Last week, the U.S. stock market had an impressive performance, with both the S&P 500 and the Nasdaq Composite hitting record highs.

However, while cryptocurrency markets are generally viewed as risky assets that tend to underperform during times of economic uncertainty, the recent strong gains in the stock market stand in stark contrast to the sharp sell-off in cryptocurrencies.

Strong gains in US stocks

Perhaps driven by the hype of Nvidia, the U.S. stock market has been in a massive bull market since the beginning of the year, especially the S&P 500 index, which was below 4,800 points at the beginning of the year and soared to about 5,500 points earlier this week, setting a new record. At the same time, the performance of the Nasdaq Composite Index is even more eye-catching, with an increase of 19.8% since the beginning of the year and a new high of nearly 18,000 points this week.

However, the Dow Jones Industrial Average, which has little to do with the technology sector, has performed slightly worse, with an annual gain of less than 4%. Even so, it hit an all-time high of about 40,000 points earlier this year.

At the same time, the cryptocurrency market, which is a risky asset, has suffered a heavy blow.

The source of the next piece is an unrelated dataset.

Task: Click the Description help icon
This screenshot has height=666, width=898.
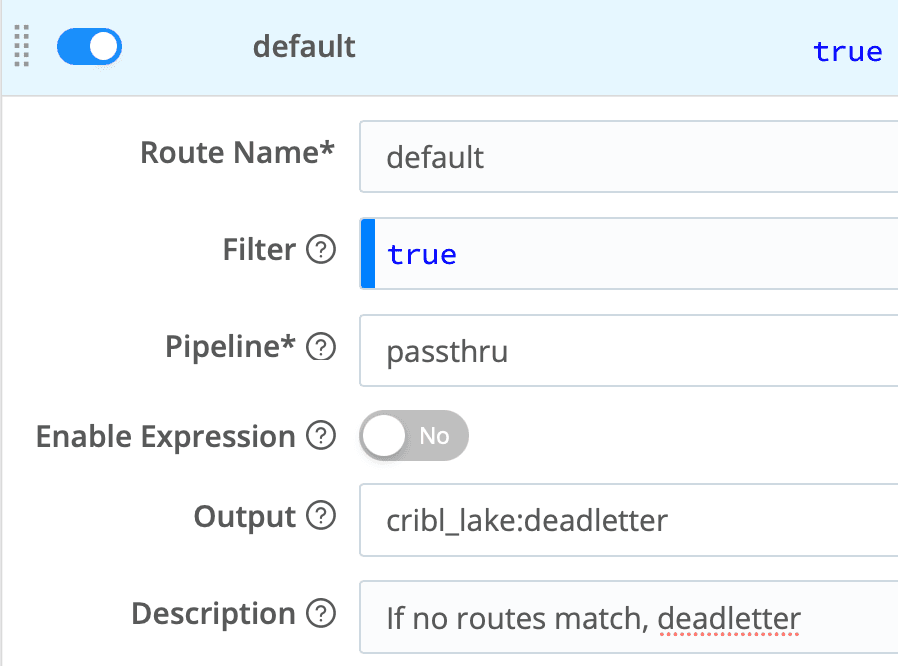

BTC and ETH market performance suffers

At the beginning of this year, the market performance of Bitcoin (BTC) was initially quite strong, mainly due to the approval of the spot BTC ETF in the United States in January. Although Bitcoin's fourth halving event is generally regarded as a catalyst for the bull market, its price performance has not met expectations since the halving, but has continued to fall. $BTC

Meanwhile, Ethereum (ETH) has also received regulatory approval from the U.S. Securities and Exchange Commission (SEC), which approved an Ethereum spot ETF last month. However, while the news should have been a big positive for the market, the price of ETH has almost given up all the gains brought about by the good news as these ETFs have not yet been officially launched. $ETH

Market data shows that both BTC and ETH have experienced a decline of about 10% since their annual peak, which is a clear decoupling from the strong performance of the U.S. stock market.

However, it is worth noting that despite the recent declines, BTC and ETH have still seen considerable gains since the beginning of 2024 compared to the aforementioned stock market indices, achieving profitable growth of 50% and 54% respectively.

This phenomenon shows that despite the short-term challenges facing the cryptocurrency market, its long-term growth potential and appeal remain. #股市新高 #加密货币脱钩 #BTC #ETH

Conclusion

The recent strong performance of the U.S. stock market stands in stark contrast to the relative sluggishness of the cryptocurrency market. While stock market indices such as the S&P 500 and the Nasdaq Composite have hit new highs, Bitcoin and Ethereum have faced challenges due to changes in market dynamics and the regulatory environment. However, this has not diminished the strong growth they have demonstrated since the beginning of the year, achieving gains of 50% and 54% respectively, showing that the cryptocurrency market still has potential and appeal that cannot be ignored.

Investors should remain vigilant in the face of market volatility, but should also recognize the long-term value of cryptocurrencies as an emerging asset class. With the continuous advancement of technology and the gradual maturity of the market, cryptocurrencies are expected to show greater innovation potential and market opportunities in the future. Market participants should pay close attention to developments in this field in order to capture emerging trends and make wise investment decisions.